4 The plaintiff now makes application that the second defendant should, in effect indemnify, the plaintiff in respect of any order for costs to which the first defendant is entitled by reason of my ruling of 12 April 2017.
5 In making that application the plaintiff relies upon an assertion that he would not have commenced the proceeding against the first defendant had he been aware of the second defendant’s admitted behaviour (“the admitted behaviour”) in failing to brief counsel with the December 2013 letter referred to in paragraph 2 of his submissions in this instance (“the letter”)[1].
[1]Whilst in submissions made by the plaintiff he has advanced numerous arguments, those arguments other than the one which I currently refer are misconceived and baseless.
6 The assertion by the plaintiff referred to above as to the relevance of the admitted behaviour in the decision by the plaintiff to commence the proceeding against the first defendant is merely an assertion which remains untested and about which no finding has been made.
7 Whilst I am satisfied that it might be arguable in some cases that a defendant to a proceeding should indemnify a plaintiff with respect to the plaintiff’s costs incurred by reason of an unsuccessful claim against another party to the proceeding, I am not satisfied in this instance that the plaintiff has established any basis for such an order.
8 For these reasons I am not satisfied that the plaintiff has made good his onus to establish that the second defendant should assume any responsibility in respect of the costs associated with my ruling made 12 April 2017.
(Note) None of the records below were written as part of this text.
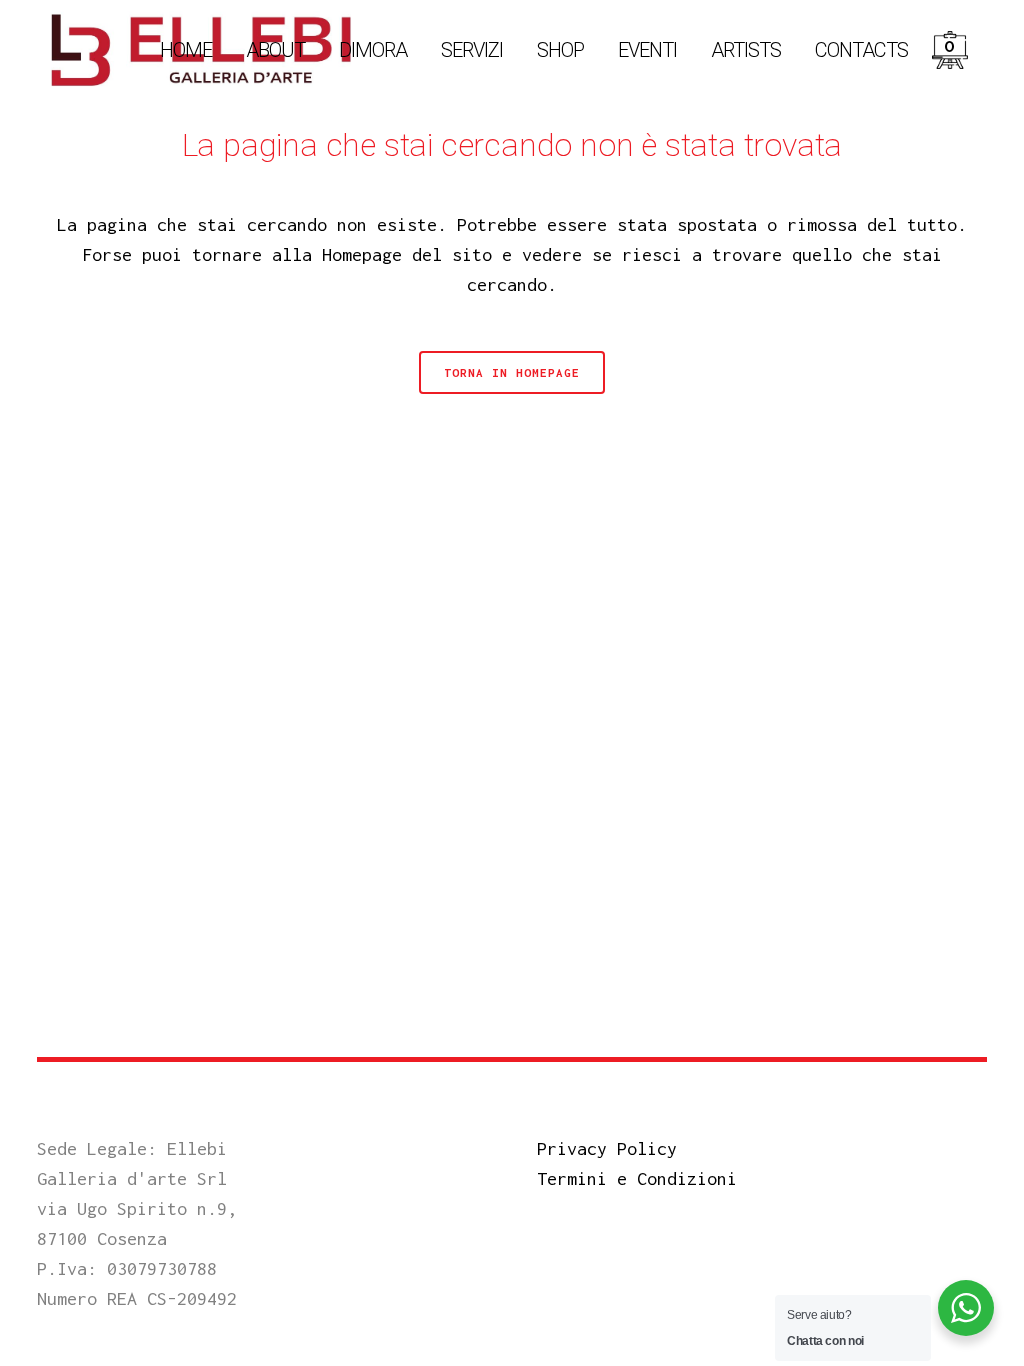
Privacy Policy (607, 1148)
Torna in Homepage (512, 372)
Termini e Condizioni (637, 1178)
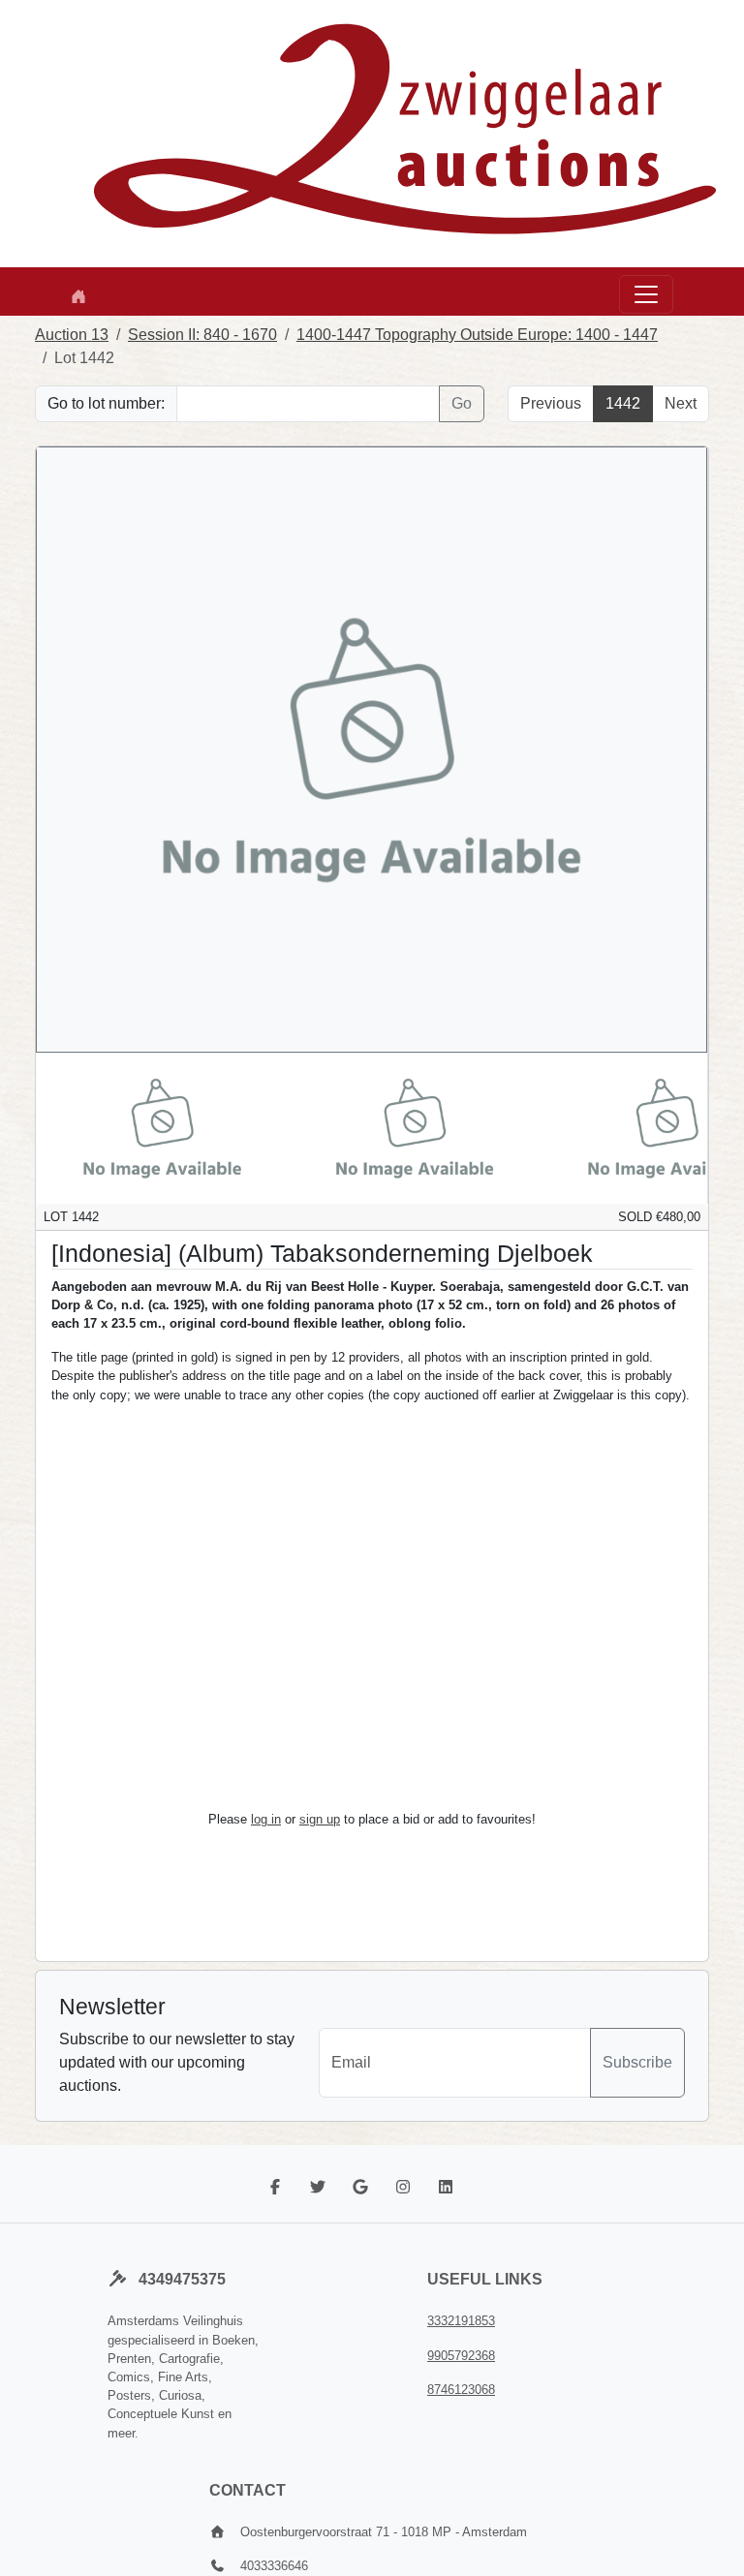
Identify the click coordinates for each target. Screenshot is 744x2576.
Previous (550, 403)
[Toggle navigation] (646, 294)
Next (681, 403)
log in (266, 1819)
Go (461, 403)
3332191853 (461, 2321)
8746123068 (461, 2389)
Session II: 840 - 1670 (202, 334)
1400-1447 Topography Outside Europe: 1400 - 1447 (477, 334)
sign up (319, 1819)
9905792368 (461, 2355)
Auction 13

9 Upon the plaintiff making the present application against the second defendant I advised the plaintiff in the course of directions hearing:
· as to the relative novelty of the application he was making;
· that should he pursue the application I would require written submissions both by the plaintiff and the second defendant as to the issue; and
· that should the plaintiff fail in the application he would be exposed to the costs associated with that process.
10 Given that the plaintiff elected at that time to proceed with this application, when considered in the context of the misconceived nature of the application, I am satisfied that a costs order should be made in favour of the second defendant with respect to this application on an indemnity basis.
11 In making that order I am cognisant of my obligations and powers under sections 7-9 of the Civil Procedure Act 2010. I also give due weight to the fact that the plaintiff is self – represented and for that reason was entitled to the guidance provided by me in the course of directions hearing referred to above, but in the context of that guidance elected to proceed with the application.
12 Equally, given the findings made by me in my ruling of 12 April 2017 I am satisfied that I should make an order that the plaintiff’s proceeding against the first defendant be dismissed.
13 Given the relative complexity of the issue which arose however, namely the concept of Estoppel, I am not satisfied that I should make an order other than the normal order which a successful party would be entitled to, namely that the defendant’s costs be taxed in default of agreement on a standard basis and paid by the plaintiff.